Dans les bois - Emily Carroll.

Through the woods
, Margaret K McElderry Books, 2014 - Editions Casterman (trad. de B.Béquerie), 2016.

    Une cabane perdue dans la neige et des jeunes filles qui disparaissent tour à tour la nuit venue. Une écolière qui joue les apprentis spirites et qu'un esprit malin finit par posséder. Des monstres parasites cachés au fond des bois et qui attendent la proie idéale pour faire... leur nid. Emily Caroll nous livre avec Dans les bois, un sortilège de contes horrifiques à l'atmosphère prégnante, à l'ambiguïté grinçante, et nous rappelle cette délicieuse sensation d'avoir peur, confortablement installé sous les couvertures, en toute sécurité. A moins que...
 
 
*** 

    Brillante auteure et illustratrice de BD canadienne, Emily Carroll est malheureusement encore trop méconnue dans l'hexagone, où seulement deux de ses créations ont été publiées en quatre ans.
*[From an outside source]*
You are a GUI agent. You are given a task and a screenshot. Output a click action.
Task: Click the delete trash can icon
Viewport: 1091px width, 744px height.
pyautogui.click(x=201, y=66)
Son univers, où se côtoie monstres des frayeurs enfantines et étrange fantasmagorie, ne peut laisser personne indifférent, surtout pas les amoureux d'Edgard Poe, de Lovecraft ou... d'Angela Carter (encore!).
 
 
    En effet, dans ce magnifique album à lire sous la couette à la lueur de la torche (mais réservé aux plus grands), l'artiste présente à son lecteur cinq histoires courtes encadrées d'une introduction et d'une conclusion, le tout en BD, évidemment. L'incipit vous sera terriblement familier : la narratrice raconte ses innombrables lectures à la lampe de chevet, le soir avant de s'endormir, craignant qu'une main invisible sortie des ombres l'agrippe soudain sans crier gare. Quel lecteur ne s'est pas laissé aller, enfant, à la peur d'être englouti par une quelconque créature née de la nuit ou vivant sous son lit?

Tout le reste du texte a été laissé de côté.